» **Exercise prompt**
Consider the entries given below. Count the lines that include "agent" and give only the count.
═══ Provided entries ═══
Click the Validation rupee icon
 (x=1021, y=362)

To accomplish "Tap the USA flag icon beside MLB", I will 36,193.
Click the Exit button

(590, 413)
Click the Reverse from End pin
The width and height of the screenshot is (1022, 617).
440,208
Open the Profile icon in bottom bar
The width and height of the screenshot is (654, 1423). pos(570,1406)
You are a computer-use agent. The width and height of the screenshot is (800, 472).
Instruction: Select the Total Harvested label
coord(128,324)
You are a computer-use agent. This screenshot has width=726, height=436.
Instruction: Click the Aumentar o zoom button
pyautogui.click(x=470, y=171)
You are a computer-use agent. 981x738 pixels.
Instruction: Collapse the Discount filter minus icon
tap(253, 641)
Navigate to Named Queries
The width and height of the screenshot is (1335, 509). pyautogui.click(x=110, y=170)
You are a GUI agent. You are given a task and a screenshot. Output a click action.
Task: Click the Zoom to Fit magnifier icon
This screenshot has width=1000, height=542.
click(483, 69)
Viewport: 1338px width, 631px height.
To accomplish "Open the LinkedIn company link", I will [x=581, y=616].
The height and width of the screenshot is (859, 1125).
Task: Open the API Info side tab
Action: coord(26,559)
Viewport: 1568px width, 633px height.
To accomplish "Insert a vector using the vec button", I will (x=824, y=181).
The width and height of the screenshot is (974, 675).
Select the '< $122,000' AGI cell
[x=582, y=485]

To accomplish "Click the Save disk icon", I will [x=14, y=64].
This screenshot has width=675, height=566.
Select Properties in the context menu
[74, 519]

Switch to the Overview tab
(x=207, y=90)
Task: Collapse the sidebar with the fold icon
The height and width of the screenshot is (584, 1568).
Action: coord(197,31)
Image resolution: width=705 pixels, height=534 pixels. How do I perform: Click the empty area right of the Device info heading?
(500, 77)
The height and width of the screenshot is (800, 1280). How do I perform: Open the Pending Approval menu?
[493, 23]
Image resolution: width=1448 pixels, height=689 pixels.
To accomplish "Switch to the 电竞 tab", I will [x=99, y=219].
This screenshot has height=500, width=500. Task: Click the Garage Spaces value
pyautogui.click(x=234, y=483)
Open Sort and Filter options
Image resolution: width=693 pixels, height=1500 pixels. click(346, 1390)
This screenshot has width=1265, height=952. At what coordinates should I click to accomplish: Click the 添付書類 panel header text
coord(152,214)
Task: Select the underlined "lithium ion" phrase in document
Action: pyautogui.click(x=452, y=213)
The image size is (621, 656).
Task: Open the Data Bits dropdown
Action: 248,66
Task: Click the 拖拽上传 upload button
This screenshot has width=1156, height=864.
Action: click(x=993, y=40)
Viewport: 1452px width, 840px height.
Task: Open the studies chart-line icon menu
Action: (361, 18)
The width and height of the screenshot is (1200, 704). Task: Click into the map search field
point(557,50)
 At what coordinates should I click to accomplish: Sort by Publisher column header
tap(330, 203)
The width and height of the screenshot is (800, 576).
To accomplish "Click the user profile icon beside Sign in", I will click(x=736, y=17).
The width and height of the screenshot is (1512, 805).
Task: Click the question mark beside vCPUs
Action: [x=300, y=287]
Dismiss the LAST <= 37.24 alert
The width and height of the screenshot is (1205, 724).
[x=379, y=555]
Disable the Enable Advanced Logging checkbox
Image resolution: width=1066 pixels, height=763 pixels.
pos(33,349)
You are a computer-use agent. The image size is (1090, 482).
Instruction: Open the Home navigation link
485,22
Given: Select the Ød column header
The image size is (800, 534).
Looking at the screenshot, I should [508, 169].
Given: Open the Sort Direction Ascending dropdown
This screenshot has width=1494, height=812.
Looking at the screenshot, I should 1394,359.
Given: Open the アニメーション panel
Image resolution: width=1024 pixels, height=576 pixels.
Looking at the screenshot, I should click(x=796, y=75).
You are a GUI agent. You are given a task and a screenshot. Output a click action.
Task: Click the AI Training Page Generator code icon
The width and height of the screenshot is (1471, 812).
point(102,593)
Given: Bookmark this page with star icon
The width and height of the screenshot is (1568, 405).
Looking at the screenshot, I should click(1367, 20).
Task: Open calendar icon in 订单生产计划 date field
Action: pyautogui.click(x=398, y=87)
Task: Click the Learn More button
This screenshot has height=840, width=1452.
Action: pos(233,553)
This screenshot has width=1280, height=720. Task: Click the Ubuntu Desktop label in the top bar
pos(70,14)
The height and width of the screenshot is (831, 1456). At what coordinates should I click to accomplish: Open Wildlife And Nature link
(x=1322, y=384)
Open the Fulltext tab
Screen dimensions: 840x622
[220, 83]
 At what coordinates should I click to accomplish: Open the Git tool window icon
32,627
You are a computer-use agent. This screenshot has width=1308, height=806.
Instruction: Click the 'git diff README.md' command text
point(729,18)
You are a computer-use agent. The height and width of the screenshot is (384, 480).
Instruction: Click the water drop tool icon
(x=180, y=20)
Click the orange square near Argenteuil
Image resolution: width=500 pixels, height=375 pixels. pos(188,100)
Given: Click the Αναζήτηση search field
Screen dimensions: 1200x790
═══
» **Response box**
8